The Veiled Influence of Illiberal Groups on Georgian Politics
A Trend to Persist?
Illiberal groups were plainly visible during the 2020 parliamentary elections with at least 10 parties with right-wing agendas participating. Recent amendments to the electoral law which lowered the electoral threshold for parties has been positively received in terms of the diverse and multiparty government, so essentially needed for solidifying Georgian democracy. At the same time, the new regulations have encouraged some illiberal groups to participate in the political process. Together with the transformed Georgian March, there were several other parties appealing to the National-Liberation movement and to its leader Zviad Gamsakhurdia from the 1990s. While these parties did not garner much support, with only APG earning enough votes for a mandate, it is worth noting that the supply side of far-right is steadily increasing across the country.

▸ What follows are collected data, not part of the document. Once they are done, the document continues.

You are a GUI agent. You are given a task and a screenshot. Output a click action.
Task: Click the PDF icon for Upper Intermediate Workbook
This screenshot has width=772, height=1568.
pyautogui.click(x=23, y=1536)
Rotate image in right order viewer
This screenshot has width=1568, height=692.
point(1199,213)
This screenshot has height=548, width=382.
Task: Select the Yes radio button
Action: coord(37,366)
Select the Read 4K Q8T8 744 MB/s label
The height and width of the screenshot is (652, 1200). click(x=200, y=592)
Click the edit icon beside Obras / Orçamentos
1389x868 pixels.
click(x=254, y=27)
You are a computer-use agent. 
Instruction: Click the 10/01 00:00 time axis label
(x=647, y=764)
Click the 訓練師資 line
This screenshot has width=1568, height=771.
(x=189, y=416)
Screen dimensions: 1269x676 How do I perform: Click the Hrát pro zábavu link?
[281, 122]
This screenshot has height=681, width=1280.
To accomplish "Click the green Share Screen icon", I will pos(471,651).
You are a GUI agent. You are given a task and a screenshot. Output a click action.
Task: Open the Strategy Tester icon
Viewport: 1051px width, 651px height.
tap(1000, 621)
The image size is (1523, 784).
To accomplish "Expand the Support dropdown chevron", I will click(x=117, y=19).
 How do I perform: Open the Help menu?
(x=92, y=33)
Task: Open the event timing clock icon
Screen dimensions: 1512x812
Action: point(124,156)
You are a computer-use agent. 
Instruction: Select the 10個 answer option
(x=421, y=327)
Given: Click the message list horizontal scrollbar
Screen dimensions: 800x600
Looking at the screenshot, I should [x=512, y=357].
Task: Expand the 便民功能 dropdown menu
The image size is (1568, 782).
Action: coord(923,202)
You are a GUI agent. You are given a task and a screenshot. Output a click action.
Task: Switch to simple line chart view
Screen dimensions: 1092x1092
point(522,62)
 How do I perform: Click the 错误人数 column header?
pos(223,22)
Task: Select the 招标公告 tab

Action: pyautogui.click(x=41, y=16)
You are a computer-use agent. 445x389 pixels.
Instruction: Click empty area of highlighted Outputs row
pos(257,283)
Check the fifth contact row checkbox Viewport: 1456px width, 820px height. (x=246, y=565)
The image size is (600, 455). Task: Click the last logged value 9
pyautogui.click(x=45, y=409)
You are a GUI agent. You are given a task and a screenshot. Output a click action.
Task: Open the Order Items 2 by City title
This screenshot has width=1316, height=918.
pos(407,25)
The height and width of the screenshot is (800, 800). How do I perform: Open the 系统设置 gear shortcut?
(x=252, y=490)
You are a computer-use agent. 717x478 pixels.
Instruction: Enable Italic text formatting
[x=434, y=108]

Even if these illiberal groups have limited direct representation in legislative and executive bodies of the state, they have been affecting policy decisions and legislative amendments at multiple instances during the past years. Disregarding seemingly unimportant actors, such as media outlets or social movements could lead to overlooking the societal and political influences that illiberal actors manage to garner in Georgia. Against a background of democratization and democratic consolidation, these developments are particularly troublesome for a liberal-democracy trying to solidify its values in the country. While it is now the matter of speculation whether the direct representation on governing platforms of such groups will increase, it remains fairly evident that this is not the only way through which they are able to influence Georgian politics nowadays.